Vision for a Hybrid Platform and Tooling Philosophy
By integrating Sagemaker and third-party tools like Comet, NatWest created a comprehensive and robust ML infrastructure. This allowed them to adopt a best-of-breed approach, selecting the top-performing tools that align well with their ML processes. Their systems were also designed with interchangeability in mind, enabling easy integration of new tools and harnessing the latest advancements in the ML field. By promoting good software development practices like modular and maintainable code, version control, testing, documentation, and reporting, they ensured platform independence, efficient collaboration, and the ability to handle large-scale data. This made their ML stack scalable and adaptable to their evolving business needs and the ever-changing ML landscape.
Choosing Comet Over In-House and Open-Source Solutions
NatWest initially experimented with MLflow, but scalability and enterprise security concerns led them to seek a dedicated ML platform. Ultimately, they chose Comet due to its advanced functionality, enterprise-grade scalability, ease of use, and compatibility with their existing MLflow implementation. Comet’s familiarity with similar APIs facilitated a smooth transition, enabling the NatWest ML teams to unlock advanced features and enterprise-grade capabilities.
The Adoption of Comet
Comet provided several features that helped NatWest’s data science team, including:
- Experiment Tracking: Comet tracks the data, code, and models used in machine learning experiments. This information can be used to reproduce experiments and to identify the best-performing models.
- Model Management: Comet helped their data scientists manage their machine learning models. This includes tracking the status of models, monitoring their performance, and deploying them to production.
- Reporting: Comet provides several reports that helped the team at NatWest communicate the results of their machine learning projects to stakeholders. These reports can be customized to meet the specific needs of the audience.

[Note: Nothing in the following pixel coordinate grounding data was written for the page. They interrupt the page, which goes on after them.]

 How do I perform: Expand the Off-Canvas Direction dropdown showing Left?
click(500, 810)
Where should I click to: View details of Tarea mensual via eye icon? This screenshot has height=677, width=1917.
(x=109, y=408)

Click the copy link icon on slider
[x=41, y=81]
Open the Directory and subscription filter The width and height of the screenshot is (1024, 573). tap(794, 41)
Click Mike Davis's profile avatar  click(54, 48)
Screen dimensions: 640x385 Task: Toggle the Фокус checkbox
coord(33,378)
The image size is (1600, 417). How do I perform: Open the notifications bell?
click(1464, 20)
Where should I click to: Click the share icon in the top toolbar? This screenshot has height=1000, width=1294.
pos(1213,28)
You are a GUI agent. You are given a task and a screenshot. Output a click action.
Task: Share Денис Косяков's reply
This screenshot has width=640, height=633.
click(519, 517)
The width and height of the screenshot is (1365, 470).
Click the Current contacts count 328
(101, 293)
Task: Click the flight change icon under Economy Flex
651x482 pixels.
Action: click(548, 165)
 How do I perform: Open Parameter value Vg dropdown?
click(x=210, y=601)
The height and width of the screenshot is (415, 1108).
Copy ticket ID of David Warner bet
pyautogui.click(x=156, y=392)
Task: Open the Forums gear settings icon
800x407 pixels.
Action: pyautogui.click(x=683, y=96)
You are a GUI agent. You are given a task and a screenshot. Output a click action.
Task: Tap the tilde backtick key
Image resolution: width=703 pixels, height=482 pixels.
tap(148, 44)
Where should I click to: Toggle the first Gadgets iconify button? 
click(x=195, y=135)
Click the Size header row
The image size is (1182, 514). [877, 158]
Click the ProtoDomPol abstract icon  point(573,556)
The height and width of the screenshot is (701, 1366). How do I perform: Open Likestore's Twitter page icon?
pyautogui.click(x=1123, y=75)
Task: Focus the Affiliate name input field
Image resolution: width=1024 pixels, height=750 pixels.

- Centralized Model Registry: NatWest Group aims to expand the usage of Comet’s Model Registry, making it the central source of truth for ML assets within the organization. This strategic move enhances visibility, fosters collaboration, and enables effective team communication. The Model Registry feature becomes instrumental in providing a comprehensive overview of the ML landscape, empowering stakeholders to make informed decisions.
Extending Comet Usage to Language Model (LLM) Experimentation and Prompts
Recognizing the diverse applications of machine learning within their organization, NatWest has expanded their utilization of Comet beyond traditional machine learning models. One notable example is the integration of Comet for tracking Language Model (LLM) experimentation and prompts. As the bank continues to invest in enhancing customer interactions, they are now rapidly experimenting with how to leverage LLMs to enhance customer conversations and provide automated ways to summarize and derive insights from these interactions.
Standardizing the tracking and management of LLM experimentation using Comet contributes to overall operational efficiency, leading to faster iterations and a more agile development process, driving increased innovation. As they continue to explore the capabilities of Comet, they are poised to achieve further advancements in LLM development, customer engagement, and business outcomes.
Comet’s Relevance Today and Future Vision
NatWest sees Comet as a pivotal component of their ML platform both now and in the future. They aim to continue building upon their standardization efforts, leveraging Comet’s capabilities for seamless collaboration and enhanced visibility. The Model Registry will become the go-to resource for ML assets, ensuring a unified view of the bank’s ML initiatives. Furthermore, NatWest plans to utilize Comet’s reporting feature to improve cross-team communications and foster a data-driven culture within the organization.
By embracing Comet, NatWest Group has achieved significant advancements in standardizing their ML platform, improving visibility, and fostering collaboration across teams.